[SELECTED PASSAGE — start]

The modern Internet-based Business/Employment Scheme typically incorporates a crafty blend of identity theft, freight forwarding, and counterfeit check schemes.
This scheme begins when the thief posts a help-wanted ad on popular Internet job search sites.
(NOTE: Remember, online recruiting business giants like Monster.com, CareerBuilder.com and JobsOnline.net caution users about false online job listings, sometimes posted by identity thieves, to steal personal data for scams from unsuspecting job seekers.)
Online job seekers are required to fill out an application wherein they divulge sensitive personal information, such as their date of birth, social security number, etc. The scammer then uses that personal information to purchase merchandise on credit. The merchandise is sent to another job seeker, who has been hired as a "freight forwarder" by the scammer.
The forwarder re-ships the merchandise out of the country. The scammer, who has represented himself as a foreign company, then pays the "freight forwarder" with a counterfeit check reflecting an amount significantly over that due. The scammer gets the freight forwarder to wire back the overage amount to the scammer, usually in a foreign country, before the fraud is discovered. The scammer profits at every turn of this elaborate scam.
Fraudulent Bonus Checks For Non-Existent Jobs: In another employment-related scam variation, some Americans are being victimized by an "online job application" fraud scheme. The individuals have applied for and accepted jobs through an online job search service advertising "signing bonuses" of approximately $2,500 to new hires.
Each prospective employee has received a check ranging from $19,000 to $50,000 by mail from the prospective employer with instructions to deposit the check, preferably at an ATM. The recipient is further instructed to keep $2,000 to $4,000, depending upon the amount of the signing bonus, and return the balance of the money by wire to a location in Europe.
The checks are fraudulent; therefore, the depositor is ultimately responsible for any amounts charged back to his or her account by the bank resulting from the dishonor of the checks.
Counterfeit Check Schemes
· This scam begins when a counterfeit or fraudulent cashier’s check or corporate check is utilized to pay for merchandise. Often these checks are "accidentally" made out for a substantially larger amount than the purchase price. The victims are instructed to deposit the check and return the overage amount, usually by wire transfer, to a foreign country.
· Because banks may release funds from a cashier's check before the check actually clears, the victim believes the check has cleared, and wires the money as instructed. (Obviously, the fake check will never actually clear, and the victim loses the "overage" money he/she wired back to the scammer.)
One popular variation of this scam involves the purchase of automobiles listed for sale in various Internet classified ads. A "potential buyer" (the scammer) contacts the sellers about purchasing the autos and shipping them to a foreign country. The buyer (scammer), or person acting on behalf of a buyer, then sends the seller a cashier's check for an amount several thousand dollars over the price of the vehicle. Oops! Oh, darn!
The seller is now directed to deposit the check, and wire the excess back to the buyer (scammer), so they can (supposedly) pay the shipping charges. Once the money is sent, the buyer typically comes up with an excuse for canceling the purchase, and attempts to have the rest of the money returned.
Although the seller does not lose the vehicle, the seller is typically held responsible by his/her bank for depositing a counterfeit check, not to mention any "overage" funds he/she wired back to the buyer, and any other money sent back, during the scam.

[SELECTED PASSAGE — finish]
[DATA — start]

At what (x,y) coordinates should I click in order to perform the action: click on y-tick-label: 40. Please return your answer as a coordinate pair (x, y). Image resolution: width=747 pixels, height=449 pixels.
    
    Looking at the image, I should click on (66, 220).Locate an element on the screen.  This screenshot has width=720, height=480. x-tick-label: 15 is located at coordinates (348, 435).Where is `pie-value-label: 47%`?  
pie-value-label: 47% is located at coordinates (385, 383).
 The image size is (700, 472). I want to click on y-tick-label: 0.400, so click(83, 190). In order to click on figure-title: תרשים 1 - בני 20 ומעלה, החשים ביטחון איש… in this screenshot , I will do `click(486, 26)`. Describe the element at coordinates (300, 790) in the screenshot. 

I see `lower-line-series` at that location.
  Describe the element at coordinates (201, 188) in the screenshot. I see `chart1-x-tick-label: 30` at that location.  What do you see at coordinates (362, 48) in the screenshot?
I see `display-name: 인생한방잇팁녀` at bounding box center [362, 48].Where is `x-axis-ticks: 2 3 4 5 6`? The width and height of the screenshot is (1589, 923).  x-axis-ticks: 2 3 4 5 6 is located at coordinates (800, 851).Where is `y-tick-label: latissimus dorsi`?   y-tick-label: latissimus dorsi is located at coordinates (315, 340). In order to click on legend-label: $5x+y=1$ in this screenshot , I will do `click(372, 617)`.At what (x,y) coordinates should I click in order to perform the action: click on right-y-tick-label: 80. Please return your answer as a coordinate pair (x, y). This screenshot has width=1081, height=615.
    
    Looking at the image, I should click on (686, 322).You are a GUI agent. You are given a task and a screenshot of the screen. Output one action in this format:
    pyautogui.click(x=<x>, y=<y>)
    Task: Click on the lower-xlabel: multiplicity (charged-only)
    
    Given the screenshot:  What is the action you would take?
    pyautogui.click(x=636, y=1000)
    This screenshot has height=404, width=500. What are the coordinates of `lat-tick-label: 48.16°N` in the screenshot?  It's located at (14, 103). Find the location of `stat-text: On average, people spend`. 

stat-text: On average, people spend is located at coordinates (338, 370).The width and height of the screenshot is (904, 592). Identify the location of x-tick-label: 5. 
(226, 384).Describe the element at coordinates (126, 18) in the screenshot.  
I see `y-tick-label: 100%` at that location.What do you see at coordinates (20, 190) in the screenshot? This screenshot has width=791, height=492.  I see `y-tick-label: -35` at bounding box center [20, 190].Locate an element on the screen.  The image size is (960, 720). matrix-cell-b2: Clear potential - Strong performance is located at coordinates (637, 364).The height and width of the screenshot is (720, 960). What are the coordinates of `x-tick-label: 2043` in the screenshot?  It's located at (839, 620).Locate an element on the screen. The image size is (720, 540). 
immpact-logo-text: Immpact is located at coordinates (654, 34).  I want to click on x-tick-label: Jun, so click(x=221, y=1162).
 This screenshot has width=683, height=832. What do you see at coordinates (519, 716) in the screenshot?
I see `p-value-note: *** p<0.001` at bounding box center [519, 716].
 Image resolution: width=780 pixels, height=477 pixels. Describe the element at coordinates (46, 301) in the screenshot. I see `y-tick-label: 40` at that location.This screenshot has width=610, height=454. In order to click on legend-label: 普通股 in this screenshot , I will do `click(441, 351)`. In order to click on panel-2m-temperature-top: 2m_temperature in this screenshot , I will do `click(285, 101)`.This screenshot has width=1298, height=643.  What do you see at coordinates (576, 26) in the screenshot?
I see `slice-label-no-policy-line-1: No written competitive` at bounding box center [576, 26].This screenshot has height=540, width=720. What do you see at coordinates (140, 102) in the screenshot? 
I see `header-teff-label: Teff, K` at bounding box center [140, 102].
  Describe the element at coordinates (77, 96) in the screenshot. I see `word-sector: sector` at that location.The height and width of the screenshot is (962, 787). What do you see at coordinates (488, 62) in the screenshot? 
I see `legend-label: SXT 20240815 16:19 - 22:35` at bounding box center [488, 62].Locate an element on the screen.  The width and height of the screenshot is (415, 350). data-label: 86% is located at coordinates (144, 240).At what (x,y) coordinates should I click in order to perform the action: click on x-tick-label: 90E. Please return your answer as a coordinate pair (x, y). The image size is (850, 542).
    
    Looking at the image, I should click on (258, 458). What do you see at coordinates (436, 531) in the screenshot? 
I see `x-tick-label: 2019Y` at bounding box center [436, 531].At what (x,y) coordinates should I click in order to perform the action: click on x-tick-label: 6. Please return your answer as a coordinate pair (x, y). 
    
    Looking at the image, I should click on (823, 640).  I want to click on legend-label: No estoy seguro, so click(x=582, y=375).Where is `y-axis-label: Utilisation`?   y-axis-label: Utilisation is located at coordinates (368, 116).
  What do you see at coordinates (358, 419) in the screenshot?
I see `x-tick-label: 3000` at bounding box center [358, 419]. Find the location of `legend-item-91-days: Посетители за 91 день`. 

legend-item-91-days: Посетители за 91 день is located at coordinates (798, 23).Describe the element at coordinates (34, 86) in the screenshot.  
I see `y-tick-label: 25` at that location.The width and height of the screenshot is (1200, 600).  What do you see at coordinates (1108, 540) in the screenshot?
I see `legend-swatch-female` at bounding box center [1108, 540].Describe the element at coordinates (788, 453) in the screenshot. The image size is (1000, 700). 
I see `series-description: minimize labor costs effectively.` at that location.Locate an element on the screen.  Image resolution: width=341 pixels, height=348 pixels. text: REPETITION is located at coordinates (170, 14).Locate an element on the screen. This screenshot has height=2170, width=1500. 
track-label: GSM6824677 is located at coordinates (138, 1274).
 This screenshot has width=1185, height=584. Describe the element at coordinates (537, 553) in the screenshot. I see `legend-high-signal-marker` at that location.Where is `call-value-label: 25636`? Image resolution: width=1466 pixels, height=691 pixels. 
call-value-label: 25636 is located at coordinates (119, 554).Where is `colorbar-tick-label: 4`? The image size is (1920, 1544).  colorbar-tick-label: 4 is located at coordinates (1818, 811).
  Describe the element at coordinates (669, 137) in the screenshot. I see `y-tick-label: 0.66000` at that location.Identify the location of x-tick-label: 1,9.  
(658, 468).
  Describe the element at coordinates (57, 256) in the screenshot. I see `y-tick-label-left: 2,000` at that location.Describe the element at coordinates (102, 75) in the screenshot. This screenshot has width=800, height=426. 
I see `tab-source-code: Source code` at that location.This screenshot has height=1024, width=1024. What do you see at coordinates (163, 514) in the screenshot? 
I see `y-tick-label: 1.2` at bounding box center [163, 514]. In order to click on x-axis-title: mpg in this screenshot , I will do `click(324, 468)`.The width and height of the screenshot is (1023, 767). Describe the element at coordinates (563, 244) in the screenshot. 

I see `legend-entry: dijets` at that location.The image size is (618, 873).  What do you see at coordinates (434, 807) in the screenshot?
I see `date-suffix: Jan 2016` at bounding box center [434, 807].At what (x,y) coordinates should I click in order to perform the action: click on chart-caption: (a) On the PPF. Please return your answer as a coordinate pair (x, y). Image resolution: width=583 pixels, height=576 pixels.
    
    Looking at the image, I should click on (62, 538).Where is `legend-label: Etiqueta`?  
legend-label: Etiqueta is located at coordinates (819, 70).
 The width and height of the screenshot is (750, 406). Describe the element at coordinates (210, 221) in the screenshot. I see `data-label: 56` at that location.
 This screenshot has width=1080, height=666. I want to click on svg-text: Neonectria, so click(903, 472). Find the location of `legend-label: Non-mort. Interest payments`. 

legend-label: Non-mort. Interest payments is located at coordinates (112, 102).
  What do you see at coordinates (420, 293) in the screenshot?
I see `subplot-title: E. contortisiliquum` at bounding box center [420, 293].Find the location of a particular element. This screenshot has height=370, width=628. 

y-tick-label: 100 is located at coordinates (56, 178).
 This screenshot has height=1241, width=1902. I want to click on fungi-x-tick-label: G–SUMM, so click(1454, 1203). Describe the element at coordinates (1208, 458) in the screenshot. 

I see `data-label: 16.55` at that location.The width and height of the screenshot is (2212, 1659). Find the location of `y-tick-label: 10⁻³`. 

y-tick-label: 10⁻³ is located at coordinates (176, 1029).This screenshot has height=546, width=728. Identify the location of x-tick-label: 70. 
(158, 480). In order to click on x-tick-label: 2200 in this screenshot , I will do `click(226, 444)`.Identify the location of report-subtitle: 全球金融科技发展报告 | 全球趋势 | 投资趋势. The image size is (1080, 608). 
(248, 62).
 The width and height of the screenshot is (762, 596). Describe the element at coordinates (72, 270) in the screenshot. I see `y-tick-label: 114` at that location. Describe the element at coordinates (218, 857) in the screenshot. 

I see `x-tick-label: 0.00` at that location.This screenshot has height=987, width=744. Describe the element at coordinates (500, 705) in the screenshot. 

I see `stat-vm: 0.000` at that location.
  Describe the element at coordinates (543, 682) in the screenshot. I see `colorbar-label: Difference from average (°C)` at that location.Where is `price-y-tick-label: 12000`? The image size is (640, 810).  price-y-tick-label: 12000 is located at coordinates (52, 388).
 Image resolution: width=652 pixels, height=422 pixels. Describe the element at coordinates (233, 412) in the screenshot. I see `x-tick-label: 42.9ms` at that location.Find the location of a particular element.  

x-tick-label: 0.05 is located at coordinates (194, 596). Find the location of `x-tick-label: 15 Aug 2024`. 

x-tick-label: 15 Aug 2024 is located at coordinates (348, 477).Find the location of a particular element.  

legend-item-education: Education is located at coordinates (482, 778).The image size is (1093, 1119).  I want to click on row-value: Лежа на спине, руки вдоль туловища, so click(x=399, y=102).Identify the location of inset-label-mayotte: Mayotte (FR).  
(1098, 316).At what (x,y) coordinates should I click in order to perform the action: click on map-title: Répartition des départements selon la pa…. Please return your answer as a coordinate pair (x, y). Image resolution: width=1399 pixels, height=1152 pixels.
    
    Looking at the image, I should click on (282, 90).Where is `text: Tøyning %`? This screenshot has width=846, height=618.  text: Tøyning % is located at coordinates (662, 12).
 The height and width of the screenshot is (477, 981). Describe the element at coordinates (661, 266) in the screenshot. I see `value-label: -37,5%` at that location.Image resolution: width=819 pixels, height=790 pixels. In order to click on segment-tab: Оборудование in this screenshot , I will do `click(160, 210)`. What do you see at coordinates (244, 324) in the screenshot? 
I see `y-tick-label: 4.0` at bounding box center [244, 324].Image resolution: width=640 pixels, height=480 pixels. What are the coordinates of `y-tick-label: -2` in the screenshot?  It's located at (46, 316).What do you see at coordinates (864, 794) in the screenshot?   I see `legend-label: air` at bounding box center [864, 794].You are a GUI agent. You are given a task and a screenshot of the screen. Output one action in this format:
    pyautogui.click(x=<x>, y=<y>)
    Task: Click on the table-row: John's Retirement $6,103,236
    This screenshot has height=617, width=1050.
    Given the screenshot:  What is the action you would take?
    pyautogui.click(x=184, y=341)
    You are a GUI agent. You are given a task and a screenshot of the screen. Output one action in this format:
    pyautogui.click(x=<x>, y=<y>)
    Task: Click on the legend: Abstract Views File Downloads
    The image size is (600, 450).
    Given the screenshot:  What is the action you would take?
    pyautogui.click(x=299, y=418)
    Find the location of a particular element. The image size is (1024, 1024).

[DATA — finish]

### PARTS OF THE EXERCISE
(a) Reproduce word for word a section of the scam passage above, beginning at the words "This scheme begins" and stopping after the words "unsuspecting job seekers.)".
(b) Name every online recruiting business that the scam passage mentions by name.

### ANSWERS BY ITEM NUMBER
(a)
This scheme begins when the thief posts a help-wanted ad on popular Internet job search sites.
(NOTE: Remember, online recruiting business giants like Monster.com, CareerBuilder.com and JobsOnline.net caution users about false online job listings, sometimes posted by identity thieves, to steal personal data for scams from unsuspecting job seekers.)

(b) Monster.com, CareerBuilder.com, JobsOnline.net